Carrier screening is a genetic test that determines if an individual carries a gene for certain inherited disorders. It helps prospective parents understand their chances of having a child with a specific genetic condition, informing family planning decisions. This process analyzes an individual’s DNA to identify gene mutations linked to various inherited diseases.
The Purpose of Carrier Screening
Carrier screening identifies individuals who carry a gene for a genetic condition without showing symptoms. Many genetic conditions are autosomal recessive, meaning a child must inherit a mutated gene from both parents to develop the disorder. If only one parent is a carrier, their child typically will not have the condition but could also be a carrier. For example, if both parents are carriers for cystic fibrosis, each child has a 25% chance of inheriting both mutated genes and developing the condition.
A “carrier” possesses one copy of a gene mutation for a disorder, usually remaining healthy because their unaffected gene copy compensates. While some genetic conditions show a higher frequency within specific ethnic groups, such as sickle cell anemia in individuals of African descent or Tay-Sachs disease in Ashkenazi Jewish populations, current recommendations suggest carrier screening for all individuals, regardless of background. Common conditions included in most carrier screening panels are cystic fibrosis, spinal muscular atrophy, and Fragile X syndrome.
The Carrier Screening Process
Carrier screening begins with a discussion with a healthcare provider, such as an OB/GYN or a genetic counselor. During this consultation, patients learn about screening options, the conditions tested, and what results might signify.
Following the consultation, a biological sample is collected for analysis, usually a blood draw or sometimes a saliva sample. The collected sample is then sent to a specialized laboratory for genetic analysis. Labs analyze the DNA within the sample to detect specific gene mutations.
Results are typically available within a few weeks. Once ready, they are communicated back through the healthcare provider who ordered the test, allowing for a discussion of the findings and any next steps.
Bay Area Specific Testing Options and Providers
In the Bay Area, individuals seeking carrier screening have access to major hospital systems and specialized genetic testing laboratories. Prominent academic medical centers like UCSF Health and Stanford Medicine offer comprehensive prenatal and genetic services. Kaiser Permanente also offers carrier screening as part of their prenatal care.
Beyond hospital systems, several leading genetic testing companies, many with a significant presence or headquarters in the Bay Area, perform the laboratory analysis. Natera, based in Austin, Texas, with laboratory facilities in San Carlos, California, offers carrier screening. Invitae, which has joined with Labcorp, provides a broad range of genetic testing services, including carrier screening. Myriad Genetics is another established company offering hereditary cancer, prenatal, and oncology genetic testing.

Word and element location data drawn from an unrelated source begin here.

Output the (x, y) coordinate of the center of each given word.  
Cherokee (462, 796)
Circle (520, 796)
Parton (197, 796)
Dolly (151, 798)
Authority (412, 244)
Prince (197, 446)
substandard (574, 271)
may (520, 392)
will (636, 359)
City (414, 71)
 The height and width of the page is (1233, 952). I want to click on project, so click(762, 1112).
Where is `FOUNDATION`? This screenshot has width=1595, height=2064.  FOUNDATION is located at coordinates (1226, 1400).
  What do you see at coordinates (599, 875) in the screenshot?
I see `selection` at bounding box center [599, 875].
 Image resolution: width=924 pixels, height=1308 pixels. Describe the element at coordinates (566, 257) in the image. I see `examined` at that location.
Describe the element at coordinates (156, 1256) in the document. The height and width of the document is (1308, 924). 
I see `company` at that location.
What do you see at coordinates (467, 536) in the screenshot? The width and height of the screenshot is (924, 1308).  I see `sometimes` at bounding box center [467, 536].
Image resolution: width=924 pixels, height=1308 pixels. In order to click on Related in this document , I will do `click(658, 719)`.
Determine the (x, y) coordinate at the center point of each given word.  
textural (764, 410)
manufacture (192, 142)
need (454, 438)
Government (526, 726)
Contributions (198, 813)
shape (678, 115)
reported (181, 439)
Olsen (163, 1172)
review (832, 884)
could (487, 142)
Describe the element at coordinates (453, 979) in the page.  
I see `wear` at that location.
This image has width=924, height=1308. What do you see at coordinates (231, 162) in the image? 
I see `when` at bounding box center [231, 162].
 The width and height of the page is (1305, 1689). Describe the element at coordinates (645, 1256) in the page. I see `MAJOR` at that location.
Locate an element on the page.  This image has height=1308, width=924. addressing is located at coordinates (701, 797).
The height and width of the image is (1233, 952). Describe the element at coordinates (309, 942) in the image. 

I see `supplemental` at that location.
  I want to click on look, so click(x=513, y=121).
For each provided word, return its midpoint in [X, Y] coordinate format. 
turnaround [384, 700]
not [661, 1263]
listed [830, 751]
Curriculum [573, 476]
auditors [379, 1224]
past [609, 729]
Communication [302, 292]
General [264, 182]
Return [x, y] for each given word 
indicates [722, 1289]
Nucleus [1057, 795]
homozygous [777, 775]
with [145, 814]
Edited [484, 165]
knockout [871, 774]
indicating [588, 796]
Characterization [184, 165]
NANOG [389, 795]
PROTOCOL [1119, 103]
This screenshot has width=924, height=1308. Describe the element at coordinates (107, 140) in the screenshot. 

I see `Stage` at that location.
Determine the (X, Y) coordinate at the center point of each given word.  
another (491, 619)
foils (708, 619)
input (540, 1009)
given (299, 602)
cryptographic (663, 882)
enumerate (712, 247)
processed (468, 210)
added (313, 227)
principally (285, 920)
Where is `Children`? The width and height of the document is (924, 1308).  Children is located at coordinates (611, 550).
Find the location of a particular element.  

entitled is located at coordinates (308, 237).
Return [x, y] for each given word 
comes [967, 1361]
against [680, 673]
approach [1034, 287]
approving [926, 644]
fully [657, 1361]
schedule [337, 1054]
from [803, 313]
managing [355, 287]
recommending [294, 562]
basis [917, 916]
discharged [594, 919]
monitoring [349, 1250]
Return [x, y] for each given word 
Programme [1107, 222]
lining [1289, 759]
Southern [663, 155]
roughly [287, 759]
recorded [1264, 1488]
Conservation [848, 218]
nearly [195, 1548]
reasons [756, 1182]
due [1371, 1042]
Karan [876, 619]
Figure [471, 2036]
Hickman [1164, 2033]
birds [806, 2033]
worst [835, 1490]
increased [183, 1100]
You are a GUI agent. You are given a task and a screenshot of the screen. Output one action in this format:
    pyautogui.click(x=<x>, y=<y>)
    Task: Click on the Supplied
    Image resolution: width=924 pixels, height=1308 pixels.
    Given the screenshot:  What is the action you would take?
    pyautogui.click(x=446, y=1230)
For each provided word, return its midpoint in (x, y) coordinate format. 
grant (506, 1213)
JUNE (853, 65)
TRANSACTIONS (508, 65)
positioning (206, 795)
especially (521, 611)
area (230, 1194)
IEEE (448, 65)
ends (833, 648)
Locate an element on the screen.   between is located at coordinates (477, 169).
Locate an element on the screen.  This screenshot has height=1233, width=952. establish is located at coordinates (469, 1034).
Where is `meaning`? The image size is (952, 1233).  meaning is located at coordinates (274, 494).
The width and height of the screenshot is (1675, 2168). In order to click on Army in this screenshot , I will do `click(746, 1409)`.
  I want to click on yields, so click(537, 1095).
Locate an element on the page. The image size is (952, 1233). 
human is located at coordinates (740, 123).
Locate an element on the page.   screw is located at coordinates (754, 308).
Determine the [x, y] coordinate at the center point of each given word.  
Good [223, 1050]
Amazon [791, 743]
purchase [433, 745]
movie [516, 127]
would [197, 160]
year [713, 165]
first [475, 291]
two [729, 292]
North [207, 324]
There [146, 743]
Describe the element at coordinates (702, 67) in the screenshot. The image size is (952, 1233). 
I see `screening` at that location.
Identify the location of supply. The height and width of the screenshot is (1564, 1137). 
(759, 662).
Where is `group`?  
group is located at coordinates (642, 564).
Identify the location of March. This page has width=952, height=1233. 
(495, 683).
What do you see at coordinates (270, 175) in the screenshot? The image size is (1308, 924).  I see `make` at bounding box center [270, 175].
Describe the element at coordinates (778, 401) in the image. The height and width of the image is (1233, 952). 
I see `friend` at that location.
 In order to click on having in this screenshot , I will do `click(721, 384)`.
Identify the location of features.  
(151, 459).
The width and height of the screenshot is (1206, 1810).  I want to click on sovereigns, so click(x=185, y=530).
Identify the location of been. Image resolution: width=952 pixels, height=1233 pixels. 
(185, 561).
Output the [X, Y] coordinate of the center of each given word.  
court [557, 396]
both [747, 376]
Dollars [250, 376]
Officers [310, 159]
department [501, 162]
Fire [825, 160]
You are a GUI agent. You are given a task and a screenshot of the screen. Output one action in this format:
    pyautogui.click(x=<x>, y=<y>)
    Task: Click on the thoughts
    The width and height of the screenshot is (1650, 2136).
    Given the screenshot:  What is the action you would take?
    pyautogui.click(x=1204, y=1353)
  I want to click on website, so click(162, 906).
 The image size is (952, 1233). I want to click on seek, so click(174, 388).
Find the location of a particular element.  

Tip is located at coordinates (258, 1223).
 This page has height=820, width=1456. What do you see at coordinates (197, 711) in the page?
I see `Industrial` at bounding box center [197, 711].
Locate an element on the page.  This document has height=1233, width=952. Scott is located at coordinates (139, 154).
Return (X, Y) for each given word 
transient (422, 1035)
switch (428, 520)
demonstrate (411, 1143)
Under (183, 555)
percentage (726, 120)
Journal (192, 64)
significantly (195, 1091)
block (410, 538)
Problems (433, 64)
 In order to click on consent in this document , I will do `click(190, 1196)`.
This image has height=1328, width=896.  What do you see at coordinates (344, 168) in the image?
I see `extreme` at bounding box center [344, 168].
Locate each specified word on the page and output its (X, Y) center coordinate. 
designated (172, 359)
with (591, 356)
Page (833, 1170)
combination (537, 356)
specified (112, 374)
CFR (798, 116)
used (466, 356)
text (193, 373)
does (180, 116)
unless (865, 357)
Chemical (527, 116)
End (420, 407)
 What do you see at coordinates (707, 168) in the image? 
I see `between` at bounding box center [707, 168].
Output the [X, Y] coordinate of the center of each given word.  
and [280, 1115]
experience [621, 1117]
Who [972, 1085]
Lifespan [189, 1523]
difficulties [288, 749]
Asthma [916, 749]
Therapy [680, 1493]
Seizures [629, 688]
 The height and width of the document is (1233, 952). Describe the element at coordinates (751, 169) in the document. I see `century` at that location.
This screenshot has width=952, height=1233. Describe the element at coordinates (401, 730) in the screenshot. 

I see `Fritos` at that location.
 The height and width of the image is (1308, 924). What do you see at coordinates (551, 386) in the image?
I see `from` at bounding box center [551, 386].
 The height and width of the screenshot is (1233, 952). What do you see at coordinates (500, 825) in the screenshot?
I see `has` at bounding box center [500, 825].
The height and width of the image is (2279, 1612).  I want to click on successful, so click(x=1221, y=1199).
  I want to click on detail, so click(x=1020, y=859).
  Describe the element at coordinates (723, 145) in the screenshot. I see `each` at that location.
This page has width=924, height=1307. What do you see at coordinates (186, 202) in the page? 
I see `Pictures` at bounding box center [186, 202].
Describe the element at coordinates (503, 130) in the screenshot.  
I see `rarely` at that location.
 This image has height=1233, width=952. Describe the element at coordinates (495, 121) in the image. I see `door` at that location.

These specialized laboratories process samples ordered by healthcare providers. BillionToOne also offers a carrier screen as part of its Unity Screen. Patients typically have their doctor order the test, with the sample then routed to one of these specialized genetic testing laboratories.
Understanding Your Test Results
After carrier screening, results fall into two categories: “negative” or “positive.” A “negative” result indicates the individual is not a carrier for the specific conditions screened. This suggests a very low chance of passing on those genetic conditions to offspring.
A “positive” result means the individual is identified as a carrier for one or more screened conditions. Being a carrier does not mean the individual will develop the condition; it means they carry one altered gene copy. If one partner receives a positive result, testing is usually recommended for their reproductive partner.
If both partners are found to be carriers for the same genetic condition, there is an increased chance their child could inherit the condition. Genetic counselors interpret results, explain risks, and discuss reproductive options. These options might include in vitro fertilization with preimplantation genetic testing or prenatal diagnosis.